**Supplied information:**
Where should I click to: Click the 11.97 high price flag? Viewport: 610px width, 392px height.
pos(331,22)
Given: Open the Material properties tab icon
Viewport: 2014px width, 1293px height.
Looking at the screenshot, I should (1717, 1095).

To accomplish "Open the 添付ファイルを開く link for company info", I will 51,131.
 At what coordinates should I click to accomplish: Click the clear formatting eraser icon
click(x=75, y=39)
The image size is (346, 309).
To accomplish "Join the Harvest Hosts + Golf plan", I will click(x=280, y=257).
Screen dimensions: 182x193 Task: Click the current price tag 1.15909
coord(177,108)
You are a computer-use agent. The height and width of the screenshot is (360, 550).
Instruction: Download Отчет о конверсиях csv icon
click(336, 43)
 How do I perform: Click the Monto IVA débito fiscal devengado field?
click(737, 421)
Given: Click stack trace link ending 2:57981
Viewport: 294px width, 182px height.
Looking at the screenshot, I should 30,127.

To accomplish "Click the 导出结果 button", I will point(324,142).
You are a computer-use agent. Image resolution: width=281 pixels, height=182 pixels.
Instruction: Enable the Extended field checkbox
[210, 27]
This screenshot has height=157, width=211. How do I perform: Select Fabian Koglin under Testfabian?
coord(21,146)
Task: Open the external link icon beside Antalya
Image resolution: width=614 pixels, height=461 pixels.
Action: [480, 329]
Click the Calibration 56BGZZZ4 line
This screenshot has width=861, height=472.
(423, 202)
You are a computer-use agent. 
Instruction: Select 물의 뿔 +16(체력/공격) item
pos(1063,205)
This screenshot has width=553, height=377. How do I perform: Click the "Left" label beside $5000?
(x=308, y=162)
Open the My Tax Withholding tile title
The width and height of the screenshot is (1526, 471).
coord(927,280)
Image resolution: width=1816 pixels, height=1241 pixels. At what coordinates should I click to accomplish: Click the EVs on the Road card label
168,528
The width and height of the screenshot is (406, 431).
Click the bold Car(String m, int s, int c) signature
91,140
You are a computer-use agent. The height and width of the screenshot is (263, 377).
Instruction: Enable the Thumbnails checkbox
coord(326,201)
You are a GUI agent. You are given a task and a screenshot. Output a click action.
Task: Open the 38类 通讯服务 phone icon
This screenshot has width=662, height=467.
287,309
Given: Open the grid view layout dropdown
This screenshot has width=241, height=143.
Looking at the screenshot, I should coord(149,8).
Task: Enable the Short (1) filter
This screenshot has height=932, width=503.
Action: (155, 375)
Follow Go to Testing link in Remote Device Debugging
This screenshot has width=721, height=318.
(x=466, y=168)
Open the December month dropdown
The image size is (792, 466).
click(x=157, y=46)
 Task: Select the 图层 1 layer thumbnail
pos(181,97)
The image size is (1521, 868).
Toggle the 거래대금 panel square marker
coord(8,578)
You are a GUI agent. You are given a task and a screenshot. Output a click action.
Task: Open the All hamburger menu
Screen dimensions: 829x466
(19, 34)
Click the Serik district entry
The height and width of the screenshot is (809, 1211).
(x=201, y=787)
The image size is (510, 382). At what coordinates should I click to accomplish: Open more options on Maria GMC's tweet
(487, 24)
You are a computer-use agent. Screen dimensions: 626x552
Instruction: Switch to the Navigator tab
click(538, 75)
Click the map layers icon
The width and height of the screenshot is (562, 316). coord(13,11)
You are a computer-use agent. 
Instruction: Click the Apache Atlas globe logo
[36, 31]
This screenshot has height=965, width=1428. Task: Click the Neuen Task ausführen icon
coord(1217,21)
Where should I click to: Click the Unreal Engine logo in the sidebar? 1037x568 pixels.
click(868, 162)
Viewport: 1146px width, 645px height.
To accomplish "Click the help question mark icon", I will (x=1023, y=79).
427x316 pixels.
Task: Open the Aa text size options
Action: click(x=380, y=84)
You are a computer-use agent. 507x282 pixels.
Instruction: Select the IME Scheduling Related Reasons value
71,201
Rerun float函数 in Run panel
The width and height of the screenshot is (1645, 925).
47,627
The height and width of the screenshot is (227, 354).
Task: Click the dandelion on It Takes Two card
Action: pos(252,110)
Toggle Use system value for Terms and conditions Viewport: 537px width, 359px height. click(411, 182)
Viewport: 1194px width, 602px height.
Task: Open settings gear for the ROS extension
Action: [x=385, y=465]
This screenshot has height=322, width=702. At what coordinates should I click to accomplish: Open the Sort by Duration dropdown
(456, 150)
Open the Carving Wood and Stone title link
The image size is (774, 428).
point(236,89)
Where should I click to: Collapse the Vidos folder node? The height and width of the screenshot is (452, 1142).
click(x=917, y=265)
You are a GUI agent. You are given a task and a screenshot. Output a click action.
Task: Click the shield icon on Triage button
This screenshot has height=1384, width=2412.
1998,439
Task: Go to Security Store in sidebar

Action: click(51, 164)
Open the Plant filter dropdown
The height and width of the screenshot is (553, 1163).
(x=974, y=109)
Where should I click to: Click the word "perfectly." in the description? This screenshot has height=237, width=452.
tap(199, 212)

**Written problem:**
Update the entries above by replacing "computer-use agent" with "desktop automation assistant" throughout, leaving everything else unchanged.

**Answer to this task:**
Where should I click to: Click the 11.97 high price flag? Viewport: 610px width, 392px height.
pos(331,22)
Given: Open the Material properties tab icon
Viewport: 2014px width, 1293px height.
Looking at the screenshot, I should (1717, 1095).

To accomplish "Open the 添付ファイルを開く link for company info", I will 51,131.
 At what coordinates should I click to accomplish: Click the clear formatting eraser icon
click(x=75, y=39)
The image size is (346, 309).
To accomplish "Join the Harvest Hosts + Golf plan", I will click(x=280, y=257).
Screen dimensions: 182x193 Task: Click the current price tag 1.15909
coord(177,108)
You are a desktop automation assistant. The height and width of the screenshot is (360, 550).
Instruction: Download Отчет о конверсиях csv icon
click(336, 43)
 How do I perform: Click the Monto IVA débito fiscal devengado field?
click(737, 421)
Given: Click stack trace link ending 2:57981
Viewport: 294px width, 182px height.
Looking at the screenshot, I should 30,127.

To accomplish "Click the 导出结果 button", I will point(324,142).
You are a desktop automation assistant. Image resolution: width=281 pixels, height=182 pixels.
Instruction: Enable the Extended field checkbox
[210, 27]
This screenshot has height=157, width=211. How do I perform: Select Fabian Koglin under Testfabian?
coord(21,146)
Task: Open the external link icon beside Antalya
Image resolution: width=614 pixels, height=461 pixels.
Action: [480, 329]
Click the Calibration 56BGZZZ4 line
This screenshot has width=861, height=472.
(423, 202)
You are a desktop automation assistant. 
Instruction: Select 물의 뿔 +16(체력/공격) item
pos(1063,205)
This screenshot has width=553, height=377. How do I perform: Click the "Left" label beside $5000?
(x=308, y=162)
Open the My Tax Withholding tile title
The width and height of the screenshot is (1526, 471).
coord(927,280)
Image resolution: width=1816 pixels, height=1241 pixels. At what coordinates should I click to accomplish: Click the EVs on the Road card label
168,528
The width and height of the screenshot is (406, 431).
Click the bold Car(String m, int s, int c) signature
91,140
You are a desktop automation assistant. The height and width of the screenshot is (263, 377).
Instruction: Enable the Thumbnails checkbox
coord(326,201)
You are a GUI agent. You are given a task and a screenshot. Output a click action.
Task: Open the 38类 通讯服务 phone icon
This screenshot has width=662, height=467.
287,309
Given: Open the grid view layout dropdown
This screenshot has width=241, height=143.
Looking at the screenshot, I should coord(149,8).
Task: Enable the Short (1) filter
This screenshot has height=932, width=503.
Action: (155, 375)
Follow Go to Testing link in Remote Device Debugging
This screenshot has width=721, height=318.
(x=466, y=168)
Open the December month dropdown
The image size is (792, 466).
click(x=157, y=46)
 Task: Select the 图层 1 layer thumbnail
pos(181,97)
The image size is (1521, 868).
Toggle the 거래대금 panel square marker
coord(8,578)
You are a GUI agent. You are given a task and a screenshot. Output a click action.
Task: Open the All hamburger menu
Screen dimensions: 829x466
(19, 34)
Click the Serik district entry
The height and width of the screenshot is (809, 1211).
(x=201, y=787)
The image size is (510, 382). At what coordinates should I click to accomplish: Open more options on Maria GMC's tweet
(487, 24)
You are a desktop automation assistant. Screen dimensions: 626x552
Instruction: Switch to the Navigator tab
click(538, 75)
Click the map layers icon
The width and height of the screenshot is (562, 316). coord(13,11)
You are a desktop automation assistant. 
Instruction: Click the Apache Atlas globe logo
[36, 31]
This screenshot has height=965, width=1428. Task: Click the Neuen Task ausführen icon
coord(1217,21)
Where should I click to: Click the Unreal Engine logo in the sidebar? 1037x568 pixels.
click(868, 162)
Viewport: 1146px width, 645px height.
To accomplish "Click the help question mark icon", I will (x=1023, y=79).
427x316 pixels.
Task: Open the Aa text size options
Action: click(x=380, y=84)
You are a desktop automation assistant. 507x282 pixels.
Instruction: Select the IME Scheduling Related Reasons value
71,201
Rerun float函数 in Run panel
The width and height of the screenshot is (1645, 925).
47,627
The height and width of the screenshot is (227, 354).
Task: Click the dandelion on It Takes Two card
Action: pos(252,110)
Toggle Use system value for Terms and conditions Viewport: 537px width, 359px height. click(411, 182)
Viewport: 1194px width, 602px height.
Task: Open settings gear for the ROS extension
Action: [x=385, y=465]
This screenshot has height=322, width=702. At what coordinates should I click to accomplish: Open the Sort by Duration dropdown
(456, 150)
Open the Carving Wood and Stone title link
The image size is (774, 428).
point(236,89)
Where should I click to: Collapse the Vidos folder node? The height and width of the screenshot is (452, 1142).
click(x=917, y=265)
You are a GUI agent. You are given a task and a screenshot. Output a click action.
Task: Click the shield icon on Triage button
This screenshot has height=1384, width=2412.
1998,439
Task: Go to Security Store in sidebar

Action: click(51, 164)
Open the Plant filter dropdown
The height and width of the screenshot is (553, 1163).
(x=974, y=109)
Where should I click to: Click the word "perfectly." in the description? This screenshot has height=237, width=452.
tap(199, 212)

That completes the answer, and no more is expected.